Ya esta devoción por la perfección técnica y la profesionalidad,  por la rapidez y la seguridad, amén de por el ejercicio de la clemencia y del cristiano amor al prójimo, hizo que nuestro piadoso rey Don Fernando VII sustituyera la horca, o los otros medios, por la moderna y limpia tecnología del garrote vil.
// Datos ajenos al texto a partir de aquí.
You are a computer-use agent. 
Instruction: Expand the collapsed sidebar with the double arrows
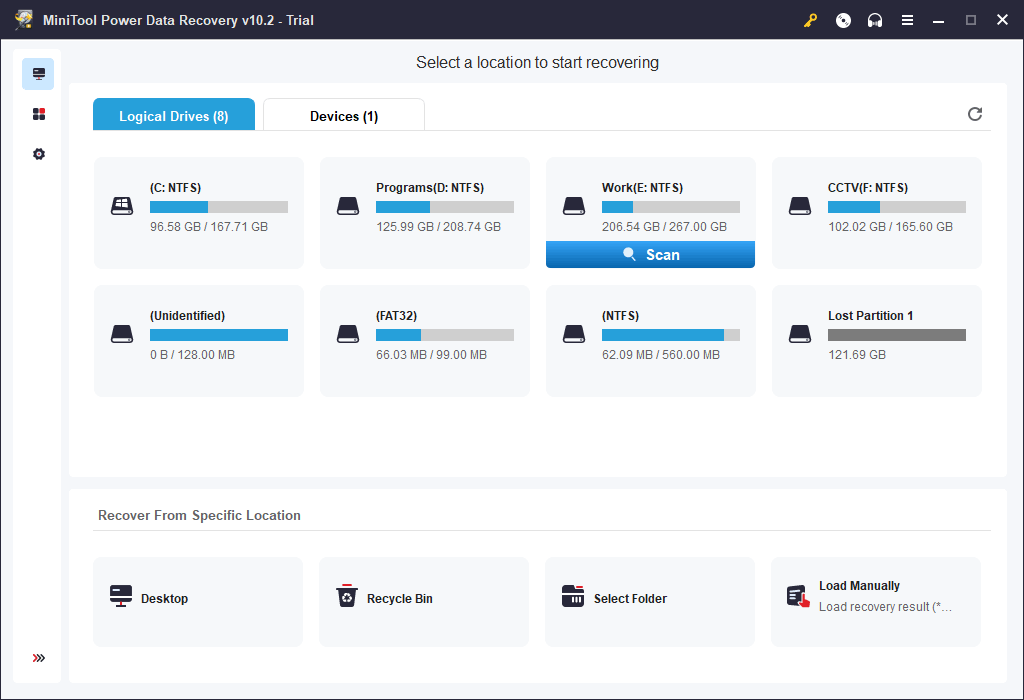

Así don Fernando afrontó el problema acertadamente y lo ordenó, mediante decreto, el 24 de abril de 1832 con motivo del cumpleaños de la reina, adelantándose así, como tenía por costumbre, a los anhelos del pueblo justiciero pero, a la par, compasivo y humano.
Aún así, quedan aún acérrimos partidarios de su abolición. ¡Qué difícil es, empero, aceptar las decisiones de quienes nos gobiernan, por justas y acertadas que éstas sean!
Por otro lado, las ejecuciones se ofician ya intramuros de las prisiones y no en las plazas públicas, como ocurría hace poco. Otro detalle más que contribuye a que el reo entregue su vida en un ambiente recoleto y agradable, sin tener que escuchar en sus últimos minutos la inevitable algarabía que disipa la necesaria concentración en trance tan supremo. Y la ejecución cobra así una intimidad más propia de la callada oración que del jaranero espectáculo.
Así que, señores, reivindiquemos la figura del verdugo pero démosle el nombre que hoy merece por su profesionalidad, su vocación y su nivel técnico: Ministro Ejecutor, Brazo del Altísimo, Ángel Justiciero.
Pero, sobre todo, exhorto a los escrupulosos a que espanten sus reparos recordando que no vivimos en el País de Jauja que todos anhelamos.
D. Diosdado Pexegueiro Teimoy
Director de la Prisión Provincial.

2 comentarios:

Ángeles dijo...

Impresionante el articulito. Impresiona la redacción, que es mérito del señor Soros, e impresiona la mentalidad que refleja. Y la mentalidad no, pero el reflejo también es mérito del señor Soros.
Y qué acertado el señor Pexegueiro en su visión del siglo XX. Acierta tanto en eso como en todo lo demás.

Soros dijo...

Todos somos expertos en equivocarnos al vaticinar lo que va a pasar. Pero, al mismo tiempo, vivimos asustados por la remota posibilidad de acertar.
Bueno, todos no, algunos, como los niños, idean cuentos que dejan siempre una salida oculta y milagrosa a todos los peligros.
Muchas gracias, Ángeles, por comentar estas historietas.